[MUD-Dev] Containing automation?

Greg Miller gmiller at classic-games.com
Mon Jul 19 17:38:54 CEST 1999


Matthew Mihaly wrote:
> If that command got screwed up by stupidity, then potentailly any feedback
> from the server is possible. Because of latency, I see no way of the
> client knowing if the command went through properly or not. It could wait,
> say, a couple seconds to see if the text it expects in response to eat
> bloodroot (something about "Your muscles unlock and you can move again"),
> but that means that the trigger doesn't even know whether to try again for
> a full 2 seconds, which is a very long time. If it weren't for latency,
> then the client could simply check the next piece of output it receives
> after eating the bloodroot, but because of latency, there is no way for it
> to know if the next output it gets relates to the eating bloodroot or not.
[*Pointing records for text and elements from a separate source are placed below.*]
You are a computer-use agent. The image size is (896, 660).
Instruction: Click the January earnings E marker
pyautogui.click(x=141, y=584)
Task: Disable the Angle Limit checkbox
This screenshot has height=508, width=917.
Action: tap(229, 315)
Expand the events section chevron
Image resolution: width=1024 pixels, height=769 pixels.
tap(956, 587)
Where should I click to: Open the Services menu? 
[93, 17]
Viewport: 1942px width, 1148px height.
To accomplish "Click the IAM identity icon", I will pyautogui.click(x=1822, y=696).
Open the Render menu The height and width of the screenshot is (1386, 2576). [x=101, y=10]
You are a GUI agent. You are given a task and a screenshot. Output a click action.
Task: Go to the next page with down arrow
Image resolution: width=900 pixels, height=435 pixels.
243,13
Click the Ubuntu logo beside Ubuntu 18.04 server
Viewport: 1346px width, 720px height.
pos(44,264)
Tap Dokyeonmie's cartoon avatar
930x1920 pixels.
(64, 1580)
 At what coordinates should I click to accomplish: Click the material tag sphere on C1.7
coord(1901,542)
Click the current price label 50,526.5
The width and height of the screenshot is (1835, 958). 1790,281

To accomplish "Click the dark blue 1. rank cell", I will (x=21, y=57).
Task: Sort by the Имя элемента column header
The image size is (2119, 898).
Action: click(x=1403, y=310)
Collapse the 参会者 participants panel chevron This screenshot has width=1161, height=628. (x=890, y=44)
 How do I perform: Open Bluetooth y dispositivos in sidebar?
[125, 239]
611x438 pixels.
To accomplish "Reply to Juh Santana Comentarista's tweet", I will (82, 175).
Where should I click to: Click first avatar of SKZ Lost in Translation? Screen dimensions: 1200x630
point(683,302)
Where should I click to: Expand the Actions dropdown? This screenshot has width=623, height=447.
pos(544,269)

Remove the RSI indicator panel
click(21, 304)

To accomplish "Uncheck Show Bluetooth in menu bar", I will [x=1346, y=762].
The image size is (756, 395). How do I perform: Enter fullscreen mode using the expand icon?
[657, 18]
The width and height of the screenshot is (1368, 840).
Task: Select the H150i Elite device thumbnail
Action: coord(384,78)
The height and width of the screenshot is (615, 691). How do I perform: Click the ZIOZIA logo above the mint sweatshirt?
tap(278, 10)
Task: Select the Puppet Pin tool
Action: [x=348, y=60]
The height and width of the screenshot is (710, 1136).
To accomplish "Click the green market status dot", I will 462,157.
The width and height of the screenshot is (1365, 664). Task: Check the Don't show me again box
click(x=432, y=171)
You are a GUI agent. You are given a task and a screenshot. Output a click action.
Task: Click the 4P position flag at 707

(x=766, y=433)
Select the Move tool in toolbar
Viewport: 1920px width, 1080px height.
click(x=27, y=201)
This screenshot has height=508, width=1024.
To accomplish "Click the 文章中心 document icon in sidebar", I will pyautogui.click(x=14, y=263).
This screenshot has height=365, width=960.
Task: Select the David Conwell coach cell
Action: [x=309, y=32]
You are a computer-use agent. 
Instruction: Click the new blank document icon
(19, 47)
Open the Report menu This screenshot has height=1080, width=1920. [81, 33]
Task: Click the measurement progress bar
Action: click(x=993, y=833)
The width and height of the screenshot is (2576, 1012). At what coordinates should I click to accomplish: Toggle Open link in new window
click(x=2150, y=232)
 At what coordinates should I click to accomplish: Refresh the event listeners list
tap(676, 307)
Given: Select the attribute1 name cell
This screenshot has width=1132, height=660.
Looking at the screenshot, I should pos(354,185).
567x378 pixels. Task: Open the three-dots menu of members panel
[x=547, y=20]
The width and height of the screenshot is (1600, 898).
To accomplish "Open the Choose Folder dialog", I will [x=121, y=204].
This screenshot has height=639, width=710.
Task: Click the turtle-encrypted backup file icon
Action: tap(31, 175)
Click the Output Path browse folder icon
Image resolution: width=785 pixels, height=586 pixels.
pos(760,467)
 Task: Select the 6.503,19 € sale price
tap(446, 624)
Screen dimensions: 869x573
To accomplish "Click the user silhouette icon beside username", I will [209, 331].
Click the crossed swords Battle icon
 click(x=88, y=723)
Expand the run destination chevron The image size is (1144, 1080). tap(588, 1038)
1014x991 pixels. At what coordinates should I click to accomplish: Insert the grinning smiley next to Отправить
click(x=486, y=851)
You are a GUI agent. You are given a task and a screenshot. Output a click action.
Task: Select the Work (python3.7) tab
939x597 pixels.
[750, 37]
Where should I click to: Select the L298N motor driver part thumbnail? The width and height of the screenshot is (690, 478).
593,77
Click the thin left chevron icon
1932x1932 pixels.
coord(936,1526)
This doesn't really affect clients any worse than humans. Humans don't
know whether their command worked or not until they receive a response.

[snip]

> bloodroot. Anyone NOT using triggers will not be fooled, because he'll see
> two messages and only respond to the second one (people can't respond as
> fast as a computer can).

Most of the time, they won't be fooled. It's easy to screw up though,
when scanning for relevant messages. It's a pretty good technique,
though.

> 
> I'm not sure how much help this is for defeating triggers in an economic
> system, but I want to emphasize that it IS possible to create a system
> that players will _not_ automate. Automating our entire combat system
> would be far far beyond the scope of 99.9% of our user's capabilities, and
> not worth the time,effort, and expense for the .1% that might be able to
> manage it (a custom, very powerful client would have to be written, with
> fairly sophisticated AI, etc).

I don't see how it would require a custom client. All of the techniques
you've mentioned can be defeated with combinations of the most basic
triggering mechanisms--it just takes a lot of them.

In any event, creating a system people won't automate is not nearly as
good as creating one people won't want to automate. People use
automation for the parts of the game they don't really enjoy all that
much.

> 
> The economic system you described sounds pretty basic, and it doesn't
> sound as if there is much strategy involved, or much decision-making
> involved. If you want to stop people from automating it, I think you have
> to force the users to make decisions based on previous output. If 

Another way to say this is that they should have to make decisions based
on the current state of the game rather than consistently reacting the
same way to the same outputs.
--
http://www.classic-games.com/
Conspiracy theorists mistakenly assume others think before acting.